Monday, February 5, 2018

Hockney At The Met: Thoughts Afterwords - revised


 Hockney at the Met, was a tremendous review of the artist's career.  Exhibiting a handful of pieces that to some are considered the strongest work he’s ever produced. The show begins with his earliest work and travels to his latest years. The two middle rooms of the Met exhibition were my particular favorite. Containing paintings I imagine that are still warm from the sun, composed in their flat, pastel totalities. Images of leisure and a specific kind of California wealth and social-strata specific to where Hockney was in his career at the time. It is easy to embrace the formal calmness in this work. I find myself reading to much into what I perceive to be a somber group of pools, still figures, and vacant splashes. I loved Portrait Of An Artist (Pool with Two Figures) painted in the early 70’s, and American Collectors (Fred and Marcia Weisman) painted in the late 60’s. De Chirico meets a contemporary blasé’ness, a word I made up to fit a feeling. A warm sun- soaked stagnation of the most fortunate kind. I guess what I’m sensing is the rise, and maybe always present social disposition or hidden irony emanated from the perfection of these finely executed and choreographed spaces.

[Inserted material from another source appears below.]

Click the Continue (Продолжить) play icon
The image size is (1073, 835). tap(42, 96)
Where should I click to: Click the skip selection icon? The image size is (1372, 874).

The power of collectors and of the art market and mutual dependencies, and also of personal relationships and hopes changing into different realities. In the rooms leading towards the exit, huge canvases are filled with brightly illuminated explorations of interior and exterior spaces. Drawing from the bright colors of a painter like Matisse, these canvases will be sure to lift your spirits, away from thoughts of art markets, and power relationships. Upon exiting you can even snag a Hockney original lithograph for 12,000$ on your way out.



3 comments:

  1. I think I could sense a little bit of somber from the California scene paintings as well, but I would describe this feeling as ambiguous rather than somber. The colors in most of his paintings are vivid and vibrant, with a sense of jellyish sweet and sour; figures seemingly clumsy but fun, reveals the flirtatious ambiguous; content not only resonates with real life, but also with a trace of bizarre and ridiculous.
    I felt a lot of controversies during this visit to Hockney's show, and it is pretty apparent as well from what shows on the poster, a big splash in the middle of a peaceful swim pool with a relatively flat background view design. I guess this curatorial decision made the overall theme of this show much more revealing.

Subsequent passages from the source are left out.